The film also has a secretive, highly personal dimension. It came at a transitional moment for Godard, who turned thirty-five during its production: after his breakup with Anna Karina and before he took up with the much younger (and highly politicized) Anne Wiazemsky. In 1966, Masculin féminin expressed a suspicious wariness on Godard’s part toward the young—and offered him a way to project some of the misanthropy, even misogyny, that he may have been feeling at the time. This is nowhere clearer than in the film’s rather sour typing of gender. Although no one really comes off well in the film—all the characters are alienated poseurs of one kind or another––the masculine-feminine divide signaled in the title is laid out relentlessly: boys talk politics and paint slogans, while girls play with their hair and shop.
One can go deeper into the emotions of the film, however. It is striking to realize, in this regard, that Masculin féminin is Godard’s final film to employ a relatively conventional model of character psychology. From Made in U.S.A (1966) to Goodbye to Language (2014), Godard’s characters become ciphers, mouthpieces, emblems, allegories. In Masculin féminin, things are different. There is a great deal unsaid, a theatrical subtext haunting the interactions of the five central characters. This is true even of those merciless interviews/conversations; note all the personal queries that are not answered at all or are handled cagily or that return unexpectedly at other moments. Masculin féminin is, in fact, not far below its surface, a pure melodrama, a daisy chain of unrequited love: Robert (Michel Debord) wants Catherine-Isabelle (Catherine-Isabelle Duport), who wants Paul, who wants Madeleine, who sleeps with Paul but seems to have far less inhibited fun with Elisabeth (Marlène Jobert). (This lesbian intrigue, entirely explicit but often strangely overlooked by commentators, is taken more or less directly from the Guy de Maupassant short story—“La femme de Paul”—that served as Godard’s launching pad. For more on this aspect of the film, see Queer Godard, a 2016 audiovisual essay made by Cristina Álvarez López and me, available on Vimeo.)
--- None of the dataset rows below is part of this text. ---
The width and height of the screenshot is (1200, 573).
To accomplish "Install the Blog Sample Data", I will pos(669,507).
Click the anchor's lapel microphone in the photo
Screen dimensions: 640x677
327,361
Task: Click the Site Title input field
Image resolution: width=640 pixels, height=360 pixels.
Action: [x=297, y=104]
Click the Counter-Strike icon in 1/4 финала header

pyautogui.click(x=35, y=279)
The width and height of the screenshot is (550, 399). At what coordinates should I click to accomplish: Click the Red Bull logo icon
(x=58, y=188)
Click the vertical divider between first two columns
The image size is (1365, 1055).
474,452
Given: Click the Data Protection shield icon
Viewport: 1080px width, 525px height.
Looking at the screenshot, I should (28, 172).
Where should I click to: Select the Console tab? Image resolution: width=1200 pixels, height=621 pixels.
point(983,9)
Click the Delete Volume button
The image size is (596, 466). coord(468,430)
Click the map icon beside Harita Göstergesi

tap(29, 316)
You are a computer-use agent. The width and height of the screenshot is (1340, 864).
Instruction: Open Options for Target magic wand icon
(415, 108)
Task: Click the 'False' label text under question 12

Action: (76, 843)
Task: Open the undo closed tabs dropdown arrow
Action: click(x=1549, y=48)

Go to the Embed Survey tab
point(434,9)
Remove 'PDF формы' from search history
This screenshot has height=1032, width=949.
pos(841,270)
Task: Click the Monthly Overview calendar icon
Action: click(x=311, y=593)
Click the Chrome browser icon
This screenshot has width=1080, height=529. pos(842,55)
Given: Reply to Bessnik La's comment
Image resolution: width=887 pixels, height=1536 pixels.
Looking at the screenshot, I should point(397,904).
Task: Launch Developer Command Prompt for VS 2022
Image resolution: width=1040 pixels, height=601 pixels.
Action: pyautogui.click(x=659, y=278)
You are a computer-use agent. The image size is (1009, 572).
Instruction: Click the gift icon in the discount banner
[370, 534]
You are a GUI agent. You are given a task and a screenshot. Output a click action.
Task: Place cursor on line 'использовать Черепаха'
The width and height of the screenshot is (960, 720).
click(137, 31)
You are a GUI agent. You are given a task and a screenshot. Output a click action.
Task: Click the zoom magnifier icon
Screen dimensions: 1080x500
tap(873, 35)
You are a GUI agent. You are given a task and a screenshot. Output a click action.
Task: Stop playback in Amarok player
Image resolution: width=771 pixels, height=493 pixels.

The eminent film and literary critic Claude Mauriac (Wiazemsky’s uncle) intuited perhaps more than he realized when he wrote, in 1966, that Paul “stood out as the image of the young man for all times—nervous, worried, unhappy, despondent”—adding as an afterthought: “No doubt he also represents the image of Godard himself.”
This piece was originally written for the Criterion Collection in 2005.